Quickly tracing the history of Rwanda and the course of the 1994 genocide there, Temple-Raston (A Death in Texas
) focuses on the Hutu Radio Télévision Libre de Mille Collines (RTLM), and the resulting trial of the men who ran it. The station was hate radio personified, urging the majority Hutus to kill the minority Tutsis, even naming people individually, as Temple-Raston vividly describes. She tracks the strong (but not slam-dunk) cases that were eventually brought against RTLM founders Jean-Bosco Barayagwiza and Ferdinand Nahimana, and against Hassan Ngeze, publisher of the Kangura
newspaper, a hate-sheet. She captures some hauntinng scenes beyond the U.N.-run trials (which took place in Arusha, Tanzania), including chilling accounts of women who had been raped. Also, she tells the story of Damien Nzabakira, who was unjustly accused of killing orphans he tried to save and ultimately cleared of the charges without apologies or reparations for his lengthy prison stay.

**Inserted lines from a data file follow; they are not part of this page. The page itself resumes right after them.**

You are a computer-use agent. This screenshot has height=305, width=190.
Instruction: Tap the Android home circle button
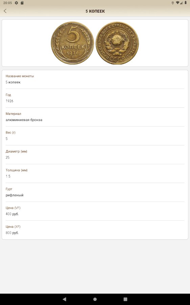pyautogui.click(x=95, y=299)
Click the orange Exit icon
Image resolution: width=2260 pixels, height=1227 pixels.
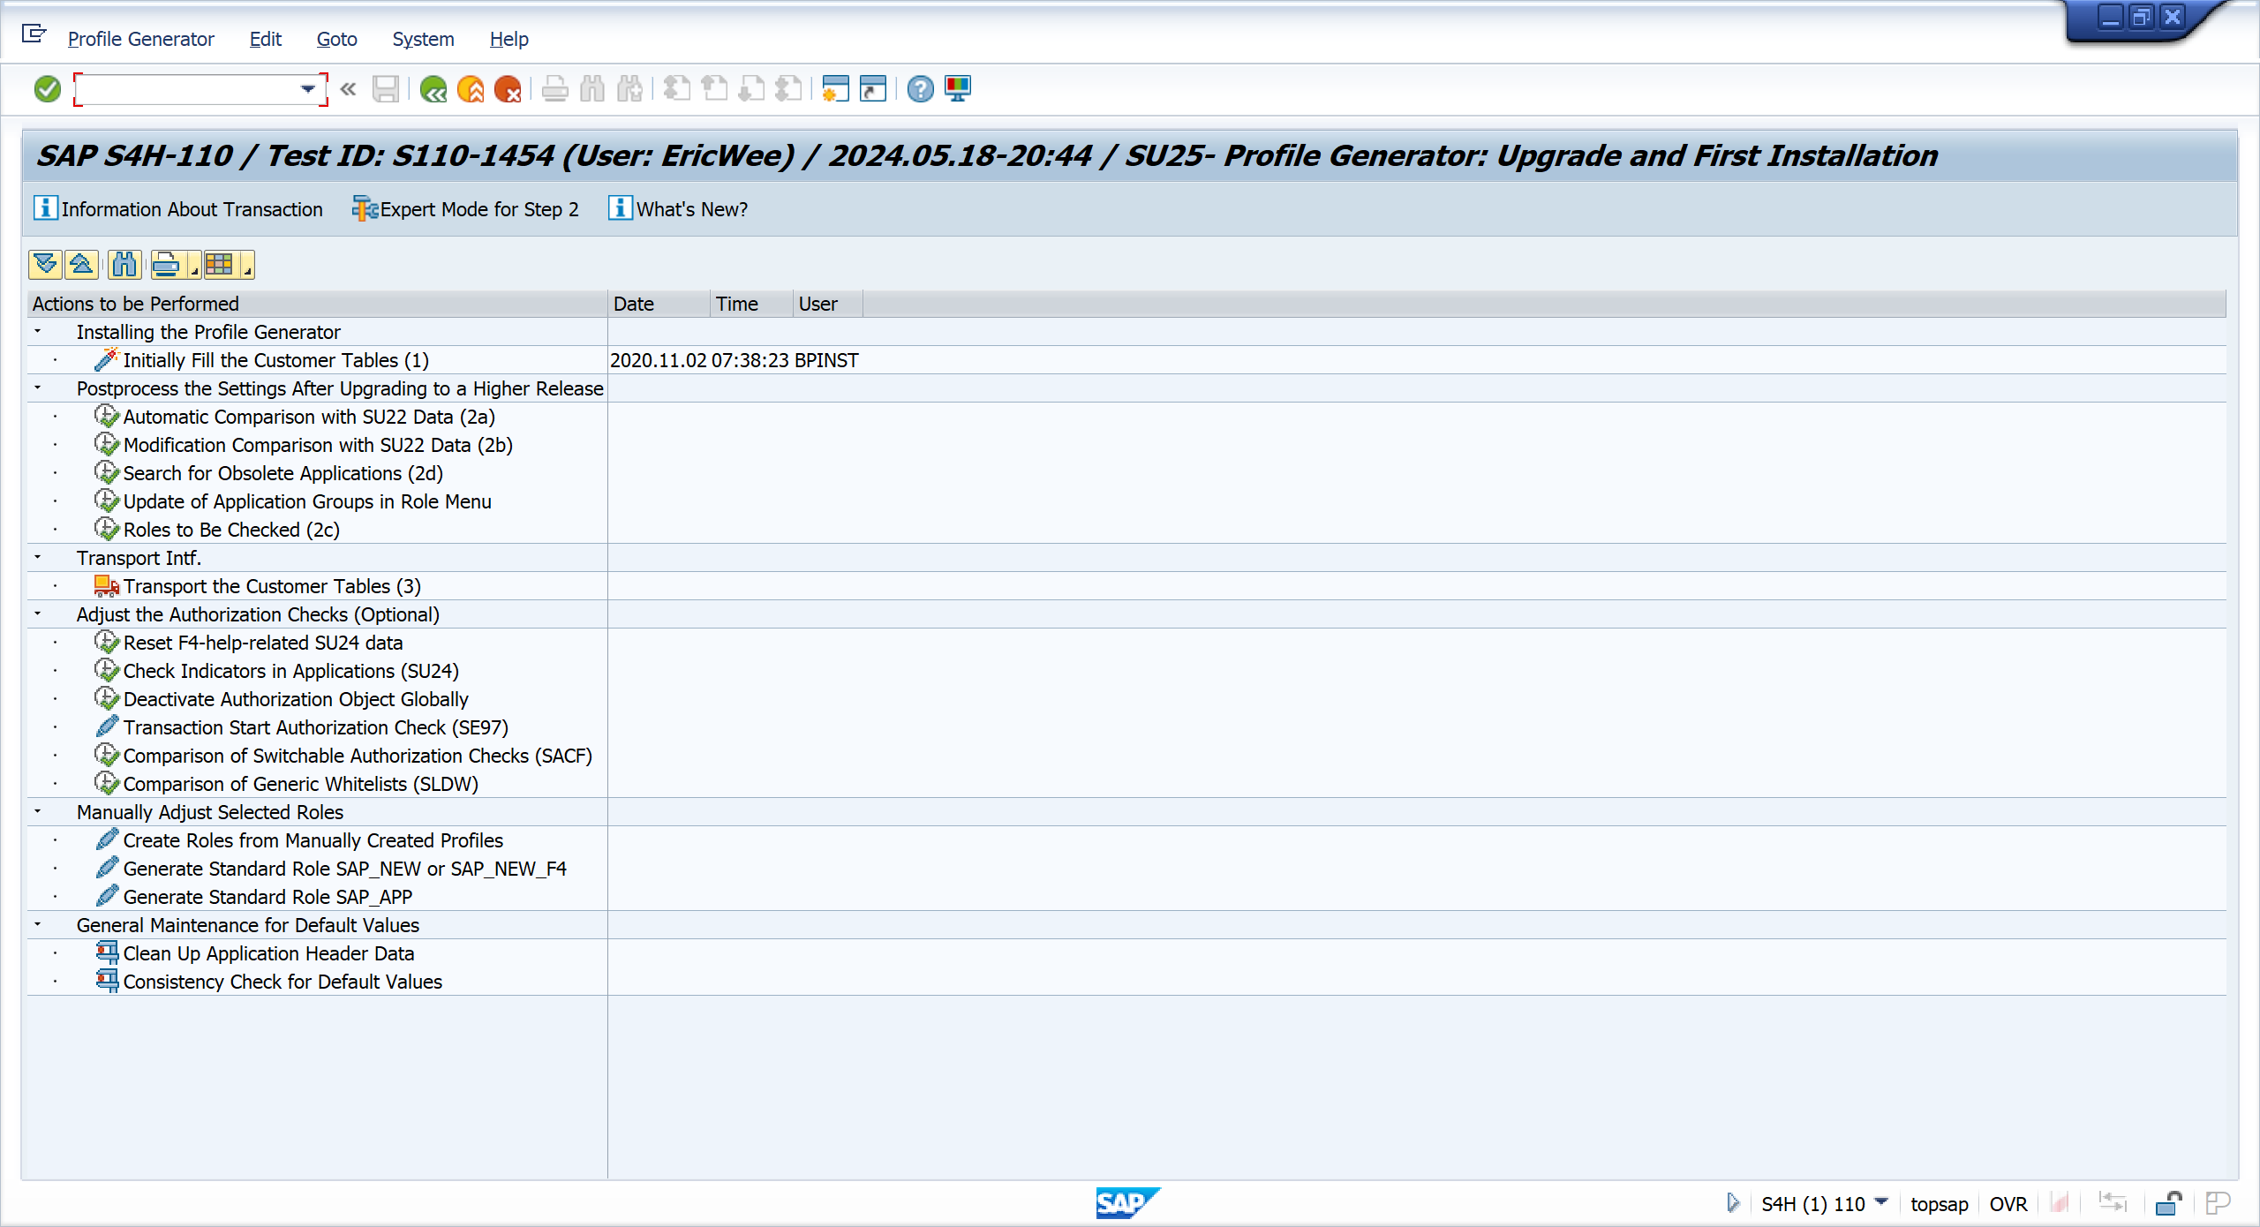click(471, 89)
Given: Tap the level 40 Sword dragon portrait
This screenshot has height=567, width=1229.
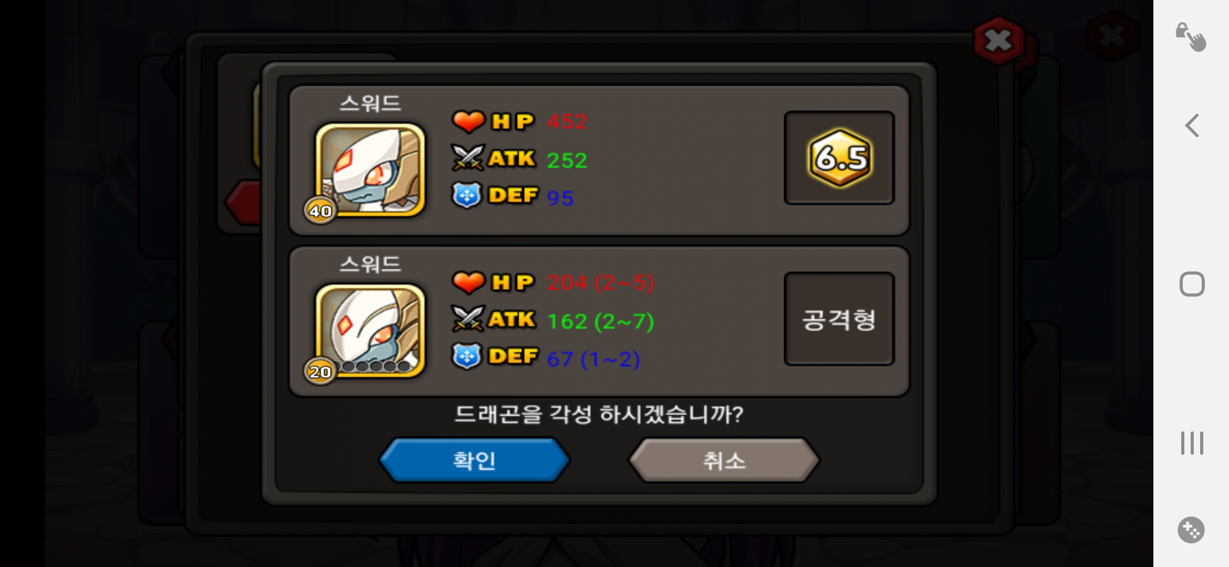Looking at the screenshot, I should point(370,170).
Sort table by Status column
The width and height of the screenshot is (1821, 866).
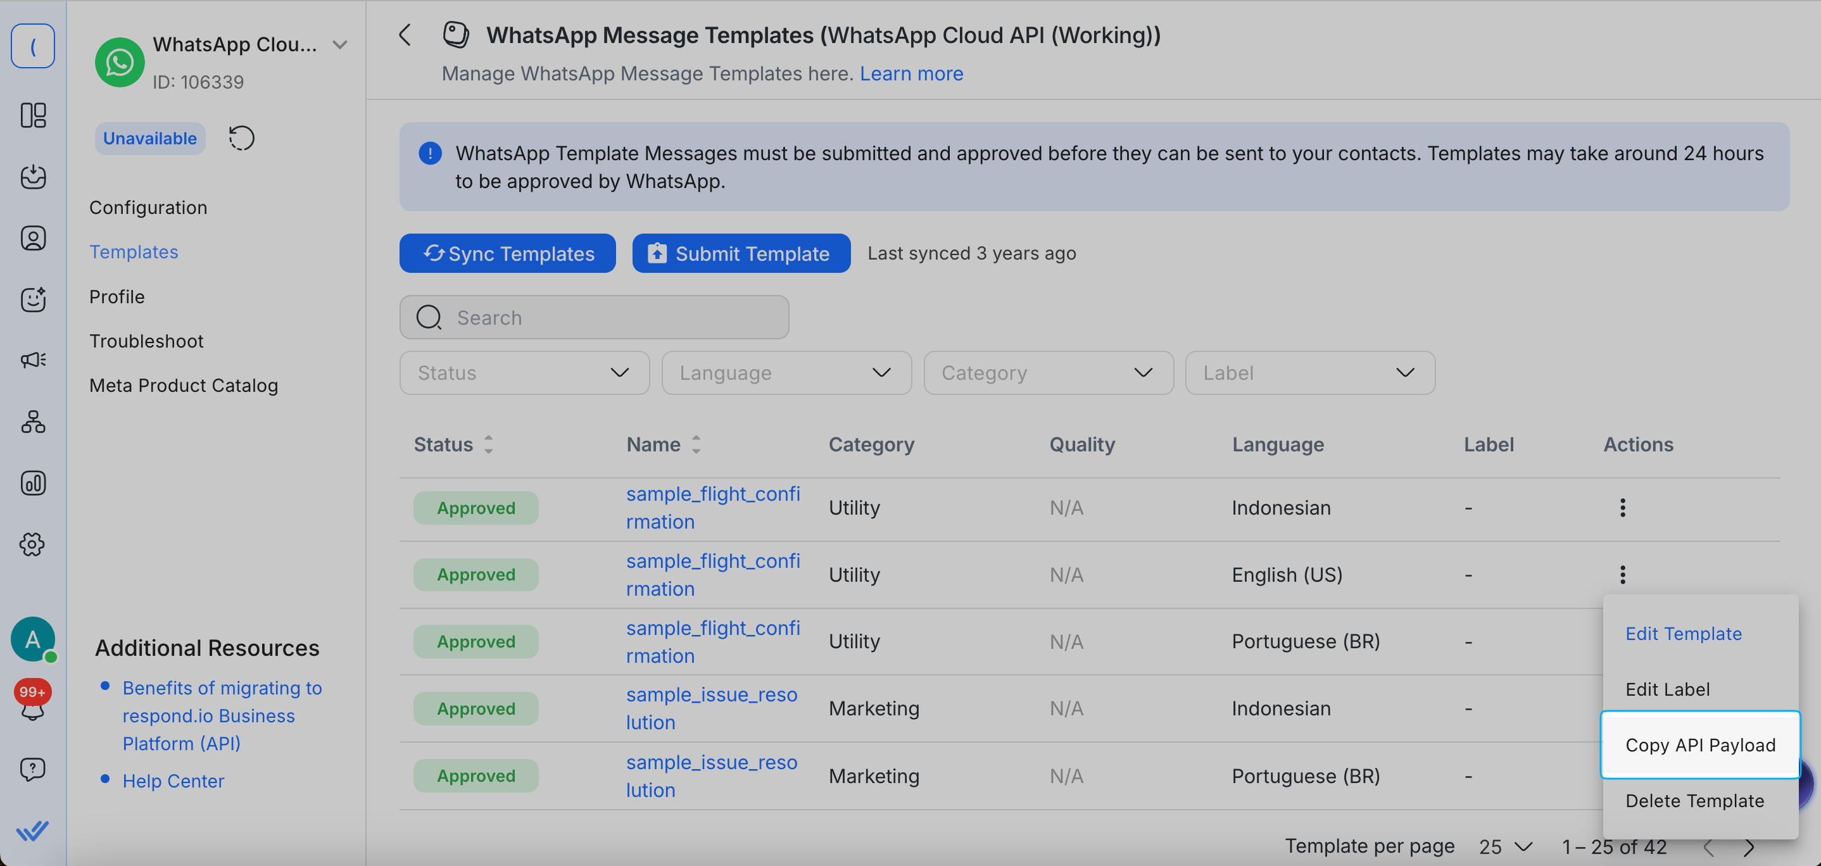tap(488, 444)
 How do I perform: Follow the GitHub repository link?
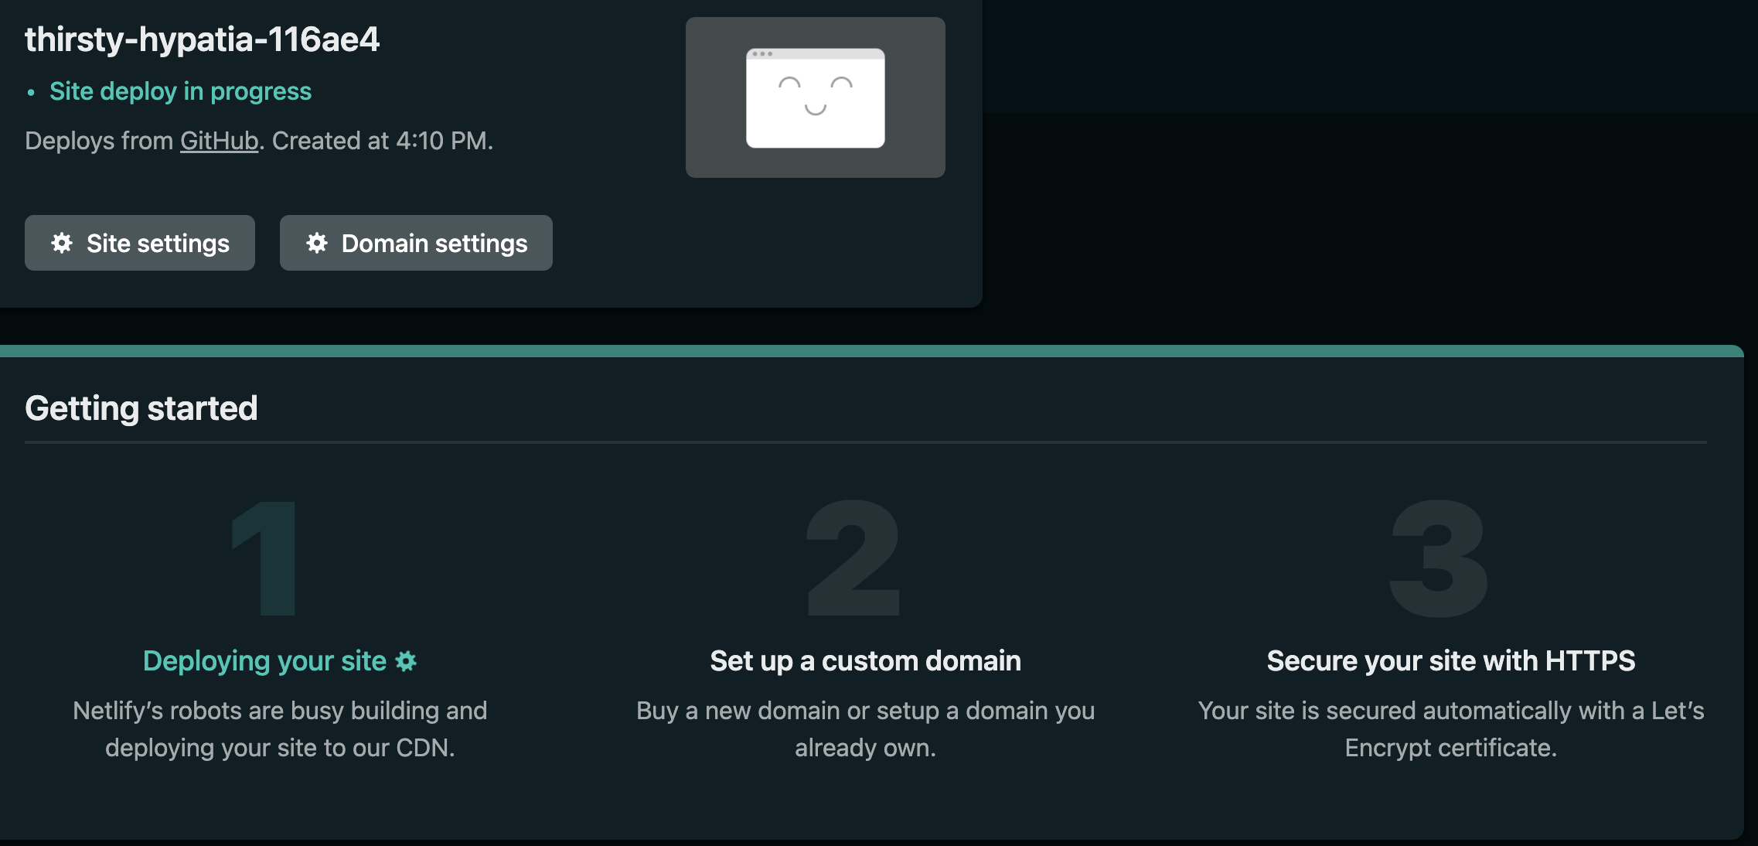tap(219, 140)
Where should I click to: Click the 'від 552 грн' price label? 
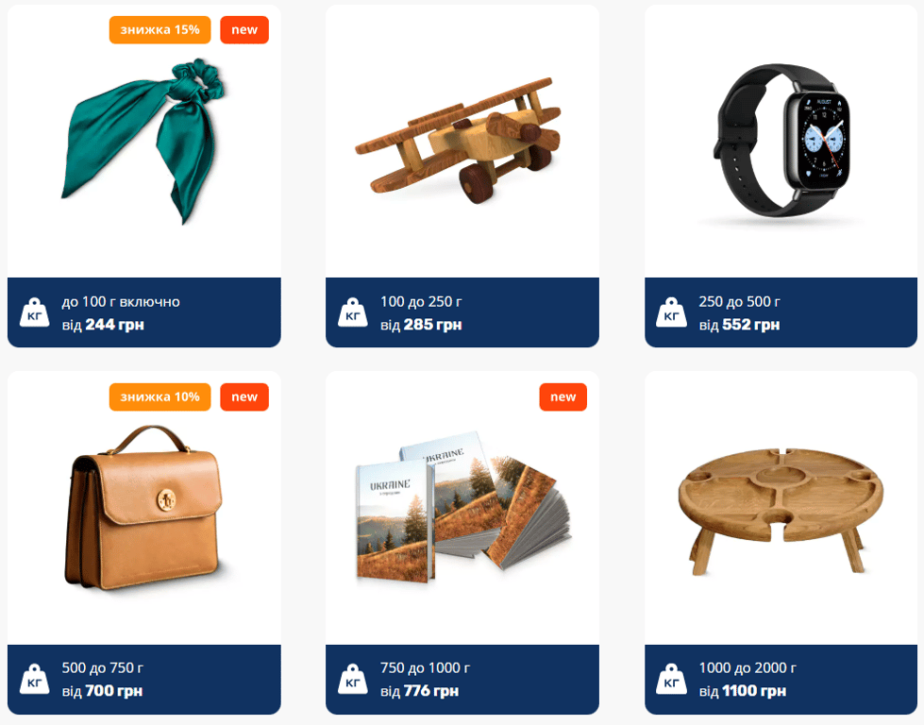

The book concludes gloomily despite the men's convictions; the new Rwandan constitution entrenched Tutsi power, the media contributed to a Kagame landslide and the Hutu majority, the author says, feels systematically disenfranchised. The title refers to gacaca
, informal tribal courts aimed at low-cost postgenocide reconciliation. Photos not seen by PW
. Agent, John Thornton at the Spieler Agency.